*AIM OF THE TASK*: Copy everything from the start of the records down to the line containing "[x=257, y=494]", word for word and with both ends included. Leave the pictures out of your copy.

[Items from a dataset]
◆ ◆ ◆ ◆

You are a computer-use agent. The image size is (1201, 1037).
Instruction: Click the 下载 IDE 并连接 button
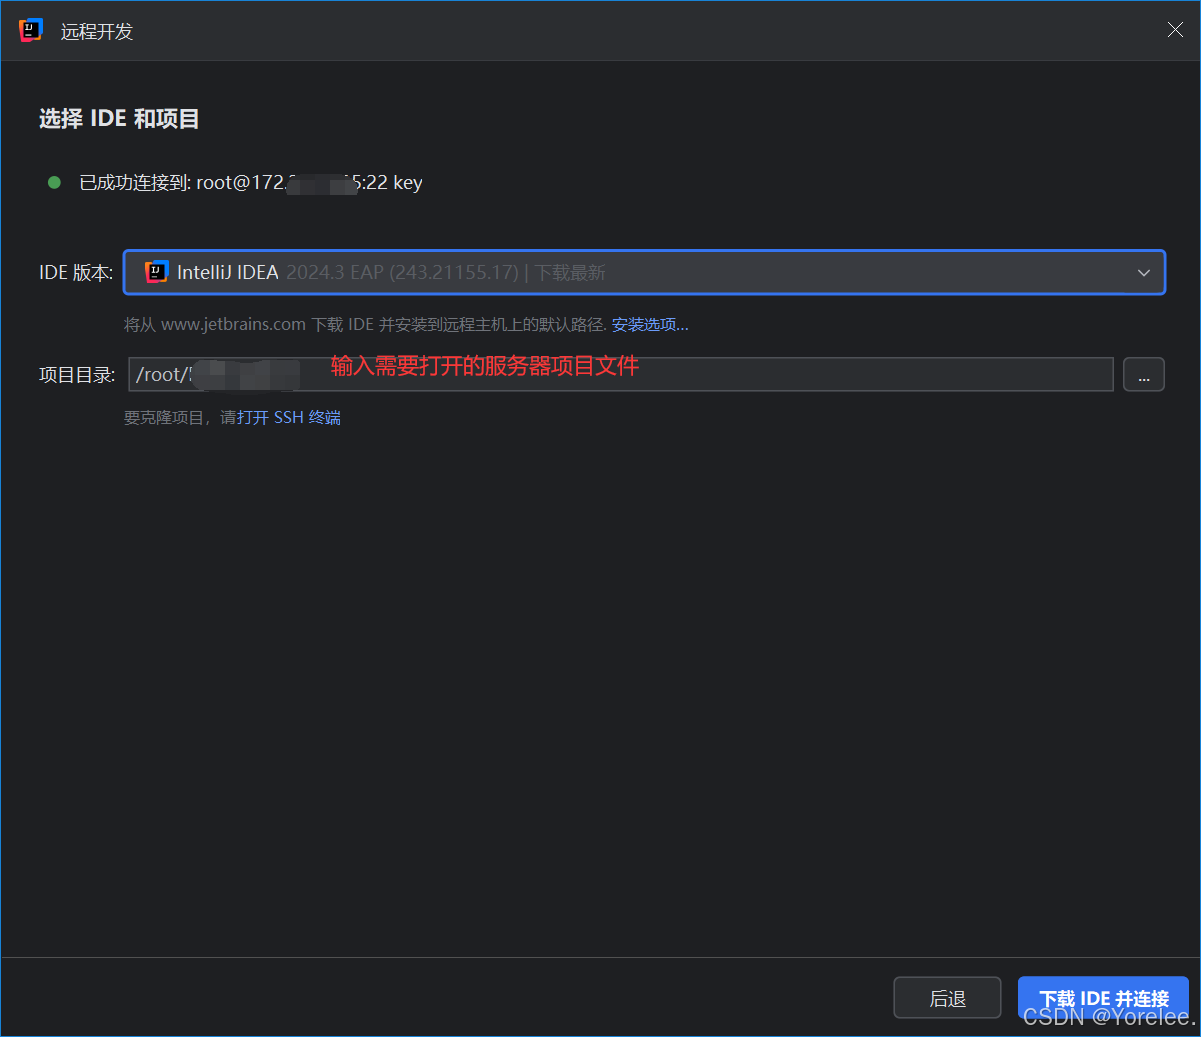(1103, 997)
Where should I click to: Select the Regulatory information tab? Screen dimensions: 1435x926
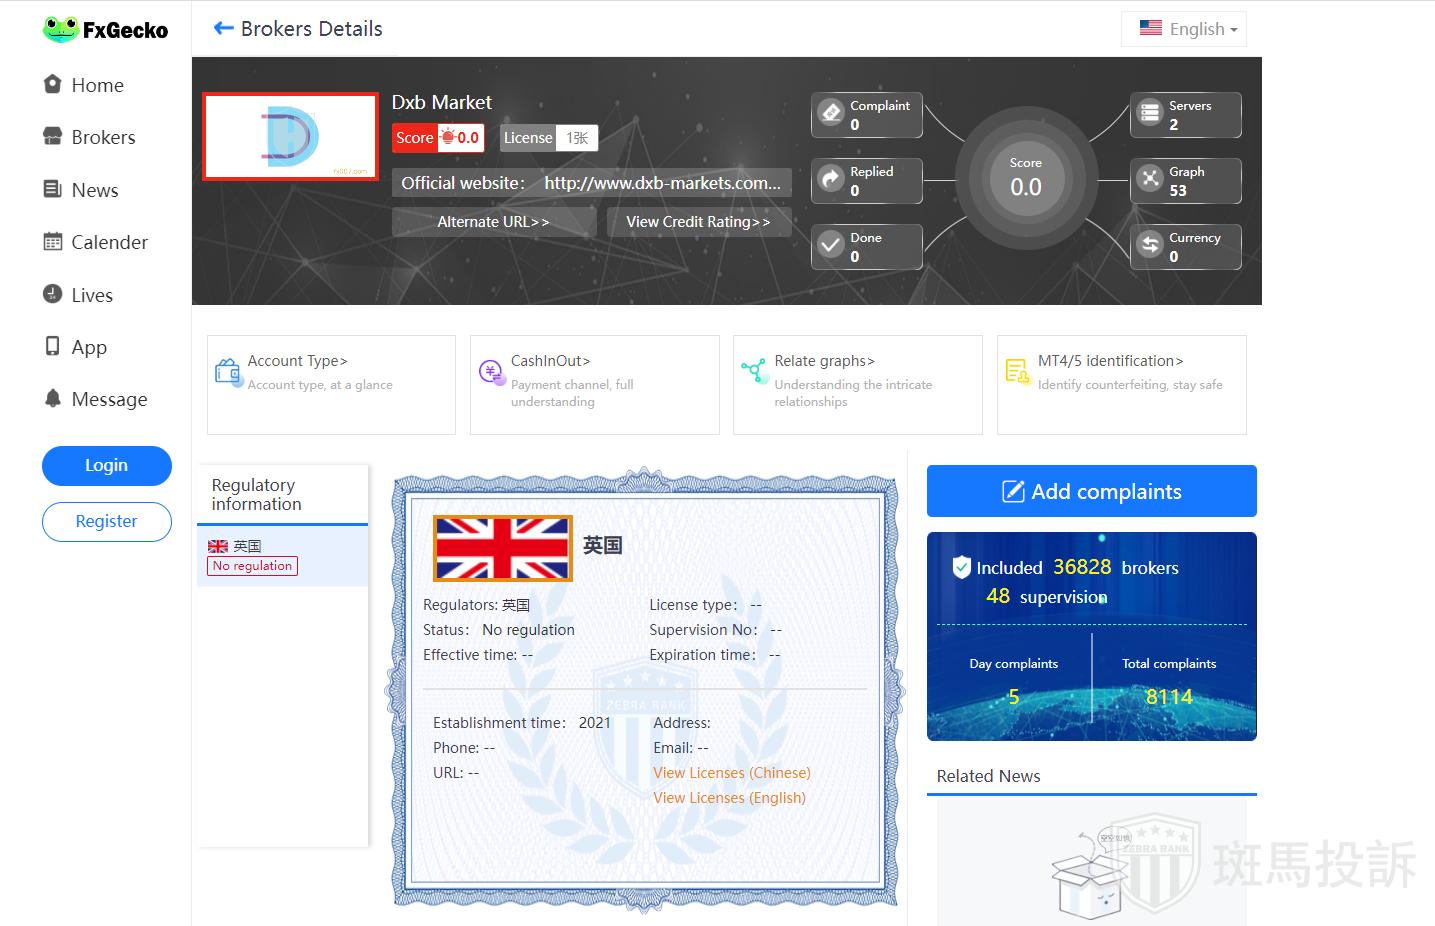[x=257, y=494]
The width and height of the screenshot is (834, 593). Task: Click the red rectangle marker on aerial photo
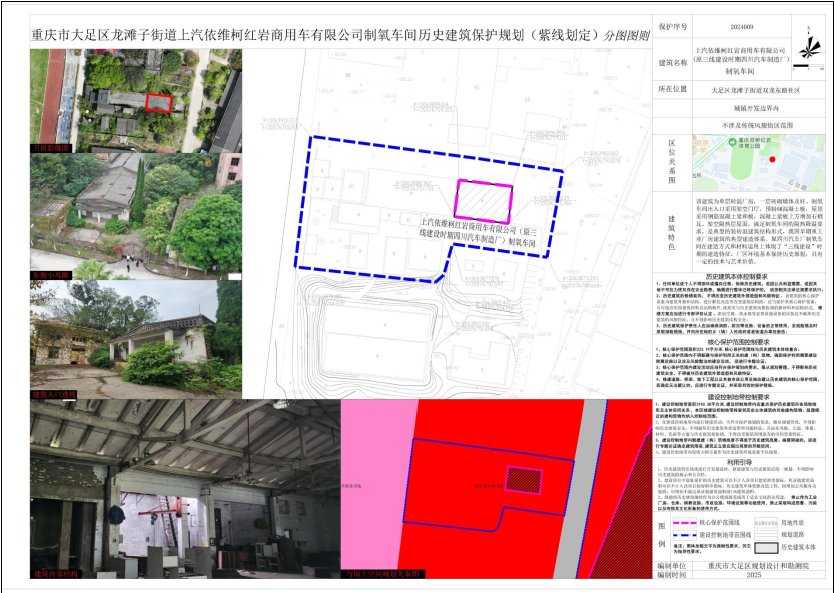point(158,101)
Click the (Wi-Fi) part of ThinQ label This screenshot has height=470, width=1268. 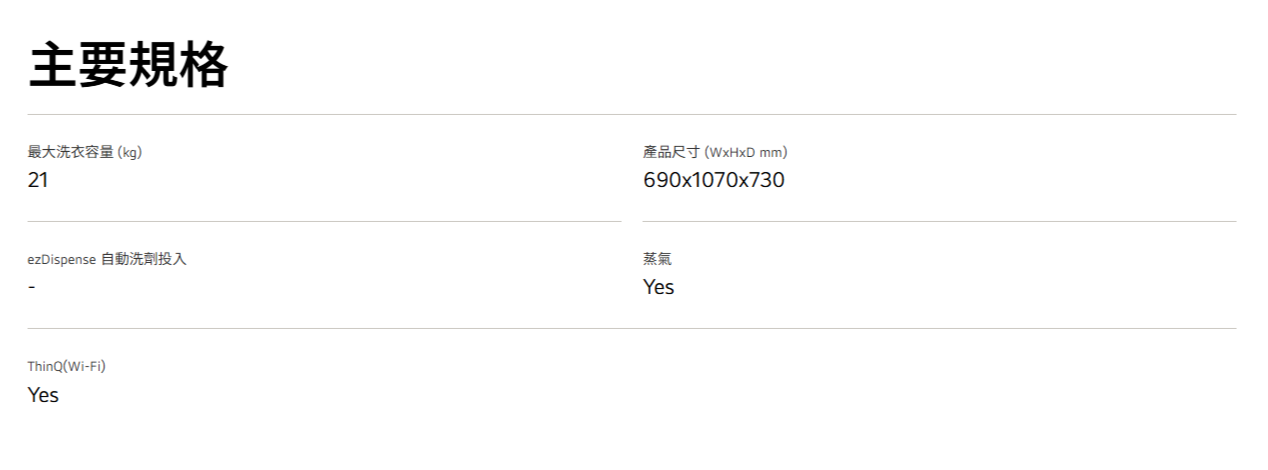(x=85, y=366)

◆ ◆ ◆ ◆

*WRITTEN ANSWER*:
You are a computer-use agent. The image size is (1201, 1037).
Instruction: Click the 下载 IDE 并连接 button
(1103, 997)
Where should I click to: Select the Regulatory information tab? Screen dimensions: 1435x926
[x=257, y=494]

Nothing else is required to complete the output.